Freitag, 6. Mai 2016

Von Jaroslavl nach Jekaterinburg, rund 1500 km in der Transsib (3.5.-4.5.)

Jetzt wird's also ernst mit Sibirien!
Also so schaut's im Zug aus:




Ganz wichtig: der Samowar für heisses Teewasser rund um die Uhr zur freien Entnahme! mit Bauanleitung! :-)


und noch viiiiel wichtiger: die Provodnitsa! Bewacht ihren Waggon und hegt und pflegt ihn peinlichst genau während der endlosen Fahrt :-)



Apropos endlose Fahrt: mein Zug (Nr. 70) fährt von Moskau nach Chita, 6206 km in 4 1/2 Tagen!

Essen gibt's entweder selbst mitgebracht, oder im Wagon Restoran, oder.... am Bahnsteig!





Und dazwischen gibt's Dörfer, jede Menge Landschaft und vor allem Birkenwälder. Ich möchte gern wissen, wie viel Abermilliarden Birken in Russland wachsen....

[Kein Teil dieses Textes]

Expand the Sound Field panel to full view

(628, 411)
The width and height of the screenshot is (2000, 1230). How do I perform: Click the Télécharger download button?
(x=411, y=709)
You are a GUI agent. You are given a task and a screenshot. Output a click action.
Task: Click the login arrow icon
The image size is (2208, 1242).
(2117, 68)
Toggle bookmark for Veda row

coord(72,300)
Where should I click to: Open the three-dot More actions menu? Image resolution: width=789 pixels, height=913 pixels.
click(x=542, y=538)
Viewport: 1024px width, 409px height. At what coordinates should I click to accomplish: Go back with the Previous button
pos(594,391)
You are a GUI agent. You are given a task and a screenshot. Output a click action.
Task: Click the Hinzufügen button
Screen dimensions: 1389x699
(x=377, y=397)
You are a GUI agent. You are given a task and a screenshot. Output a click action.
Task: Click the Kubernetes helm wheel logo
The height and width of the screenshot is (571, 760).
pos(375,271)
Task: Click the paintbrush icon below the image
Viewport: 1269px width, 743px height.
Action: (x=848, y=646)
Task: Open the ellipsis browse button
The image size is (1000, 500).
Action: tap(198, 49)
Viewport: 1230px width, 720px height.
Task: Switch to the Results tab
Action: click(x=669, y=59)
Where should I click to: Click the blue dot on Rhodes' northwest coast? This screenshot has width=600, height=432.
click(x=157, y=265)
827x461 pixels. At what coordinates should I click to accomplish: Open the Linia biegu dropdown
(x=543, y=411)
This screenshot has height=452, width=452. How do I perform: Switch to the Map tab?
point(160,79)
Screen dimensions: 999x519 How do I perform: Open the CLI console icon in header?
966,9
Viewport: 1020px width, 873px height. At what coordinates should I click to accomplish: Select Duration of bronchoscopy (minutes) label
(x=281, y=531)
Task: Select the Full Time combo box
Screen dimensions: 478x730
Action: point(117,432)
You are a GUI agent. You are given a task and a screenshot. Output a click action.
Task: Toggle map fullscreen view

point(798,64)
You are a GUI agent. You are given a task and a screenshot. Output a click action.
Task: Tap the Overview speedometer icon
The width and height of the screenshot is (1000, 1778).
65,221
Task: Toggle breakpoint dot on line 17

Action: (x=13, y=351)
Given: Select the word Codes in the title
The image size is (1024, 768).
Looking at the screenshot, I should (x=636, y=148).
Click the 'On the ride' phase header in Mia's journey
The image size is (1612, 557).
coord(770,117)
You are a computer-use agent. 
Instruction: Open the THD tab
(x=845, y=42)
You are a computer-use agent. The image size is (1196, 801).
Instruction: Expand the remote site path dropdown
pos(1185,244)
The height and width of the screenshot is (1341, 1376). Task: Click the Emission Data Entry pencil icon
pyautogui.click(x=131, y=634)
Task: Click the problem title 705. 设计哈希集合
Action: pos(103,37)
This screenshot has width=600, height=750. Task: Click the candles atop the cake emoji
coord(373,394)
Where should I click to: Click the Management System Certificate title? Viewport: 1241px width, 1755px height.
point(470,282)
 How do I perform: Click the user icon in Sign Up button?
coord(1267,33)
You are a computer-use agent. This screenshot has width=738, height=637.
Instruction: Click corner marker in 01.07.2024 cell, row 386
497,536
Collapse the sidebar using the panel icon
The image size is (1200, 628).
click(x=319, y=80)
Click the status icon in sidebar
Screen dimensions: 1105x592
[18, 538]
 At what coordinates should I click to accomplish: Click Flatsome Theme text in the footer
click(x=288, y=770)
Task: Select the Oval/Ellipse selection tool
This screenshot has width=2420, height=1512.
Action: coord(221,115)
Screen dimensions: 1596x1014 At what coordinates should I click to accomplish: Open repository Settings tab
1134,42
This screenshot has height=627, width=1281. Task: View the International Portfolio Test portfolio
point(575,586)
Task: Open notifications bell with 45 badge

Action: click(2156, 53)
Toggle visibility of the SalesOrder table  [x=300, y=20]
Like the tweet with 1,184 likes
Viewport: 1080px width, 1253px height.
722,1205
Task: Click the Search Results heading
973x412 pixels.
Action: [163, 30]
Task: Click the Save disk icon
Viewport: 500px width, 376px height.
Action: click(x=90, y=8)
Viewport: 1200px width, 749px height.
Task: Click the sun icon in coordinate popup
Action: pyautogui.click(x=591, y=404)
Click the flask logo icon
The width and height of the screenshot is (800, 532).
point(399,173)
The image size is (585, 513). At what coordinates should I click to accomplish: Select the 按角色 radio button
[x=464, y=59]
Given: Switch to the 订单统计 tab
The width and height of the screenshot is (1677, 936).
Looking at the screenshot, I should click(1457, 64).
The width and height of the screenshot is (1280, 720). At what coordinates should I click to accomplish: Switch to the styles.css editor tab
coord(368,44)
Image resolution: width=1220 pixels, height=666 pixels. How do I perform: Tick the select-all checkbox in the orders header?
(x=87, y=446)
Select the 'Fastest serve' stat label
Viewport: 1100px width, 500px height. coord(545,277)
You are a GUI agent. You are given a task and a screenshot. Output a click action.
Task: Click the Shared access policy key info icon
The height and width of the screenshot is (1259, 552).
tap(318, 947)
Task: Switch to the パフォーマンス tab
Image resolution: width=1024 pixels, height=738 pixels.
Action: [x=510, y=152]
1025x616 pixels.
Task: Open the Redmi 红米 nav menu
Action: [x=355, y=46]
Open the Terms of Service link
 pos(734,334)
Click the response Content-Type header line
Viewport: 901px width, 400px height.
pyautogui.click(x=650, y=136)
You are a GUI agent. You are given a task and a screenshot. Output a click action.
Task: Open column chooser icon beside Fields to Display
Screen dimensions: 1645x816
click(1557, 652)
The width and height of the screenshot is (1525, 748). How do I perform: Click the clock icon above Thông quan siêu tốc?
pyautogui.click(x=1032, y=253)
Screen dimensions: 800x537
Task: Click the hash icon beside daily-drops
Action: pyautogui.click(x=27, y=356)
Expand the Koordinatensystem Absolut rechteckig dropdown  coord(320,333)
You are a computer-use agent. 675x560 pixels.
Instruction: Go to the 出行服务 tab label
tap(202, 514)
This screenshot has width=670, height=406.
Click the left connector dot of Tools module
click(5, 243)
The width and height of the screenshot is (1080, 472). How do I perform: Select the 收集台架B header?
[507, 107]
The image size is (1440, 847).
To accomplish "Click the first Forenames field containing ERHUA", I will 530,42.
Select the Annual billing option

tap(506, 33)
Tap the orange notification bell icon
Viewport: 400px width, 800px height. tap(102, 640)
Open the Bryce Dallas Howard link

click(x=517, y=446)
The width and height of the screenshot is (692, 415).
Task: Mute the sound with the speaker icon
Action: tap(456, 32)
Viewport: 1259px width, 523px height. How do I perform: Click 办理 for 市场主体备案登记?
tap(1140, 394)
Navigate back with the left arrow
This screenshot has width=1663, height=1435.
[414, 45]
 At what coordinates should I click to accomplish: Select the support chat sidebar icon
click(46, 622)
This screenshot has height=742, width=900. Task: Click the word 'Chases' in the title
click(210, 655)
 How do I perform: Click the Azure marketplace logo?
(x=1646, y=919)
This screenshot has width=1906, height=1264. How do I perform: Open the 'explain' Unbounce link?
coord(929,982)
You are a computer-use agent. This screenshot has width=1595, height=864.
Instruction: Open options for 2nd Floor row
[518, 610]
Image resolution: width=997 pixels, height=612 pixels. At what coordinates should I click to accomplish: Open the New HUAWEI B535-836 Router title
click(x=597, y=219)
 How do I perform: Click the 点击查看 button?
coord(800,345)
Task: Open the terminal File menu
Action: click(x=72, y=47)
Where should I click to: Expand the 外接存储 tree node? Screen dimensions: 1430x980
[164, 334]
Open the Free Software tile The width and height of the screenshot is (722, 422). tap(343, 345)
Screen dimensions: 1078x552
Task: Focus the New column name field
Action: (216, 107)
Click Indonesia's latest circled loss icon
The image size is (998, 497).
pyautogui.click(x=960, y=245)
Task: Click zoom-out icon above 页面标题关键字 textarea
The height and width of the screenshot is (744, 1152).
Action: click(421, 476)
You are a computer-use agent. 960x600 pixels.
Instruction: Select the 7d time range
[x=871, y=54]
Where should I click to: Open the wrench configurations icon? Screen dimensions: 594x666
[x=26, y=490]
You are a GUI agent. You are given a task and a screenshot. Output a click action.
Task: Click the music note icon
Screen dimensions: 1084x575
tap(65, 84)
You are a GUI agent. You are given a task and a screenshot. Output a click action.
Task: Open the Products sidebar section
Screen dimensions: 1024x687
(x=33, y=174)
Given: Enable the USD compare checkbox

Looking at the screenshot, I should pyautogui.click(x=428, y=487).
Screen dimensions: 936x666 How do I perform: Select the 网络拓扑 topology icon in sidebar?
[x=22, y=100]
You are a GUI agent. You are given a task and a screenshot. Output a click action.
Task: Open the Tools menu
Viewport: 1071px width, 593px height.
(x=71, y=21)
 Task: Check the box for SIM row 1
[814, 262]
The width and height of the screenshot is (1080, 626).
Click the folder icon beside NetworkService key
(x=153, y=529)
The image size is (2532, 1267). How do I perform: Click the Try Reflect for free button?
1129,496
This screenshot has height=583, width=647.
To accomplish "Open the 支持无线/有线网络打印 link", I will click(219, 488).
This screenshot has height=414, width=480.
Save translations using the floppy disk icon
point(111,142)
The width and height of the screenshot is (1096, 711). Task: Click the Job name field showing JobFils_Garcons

Jedenfalls: nach meinen ausgiebigen Stadtspaziergängen der letzten Tage kommen mir die 25 Stunden im Zug sehr genehm: endlich mal ohne schlechtes Gewissen einen ganzen Tag im Bett liegen bleiben und lesen :-)

Ah ja: sehr empfehlenswert! “100 Gramm Wodka“ von Fredy Gareis, die Geschichte einer Russlanddeutschen-Familie mit - aus meiner bisherigen Sicht sehr treffender - Beschreibung des Lebens in Russland heute.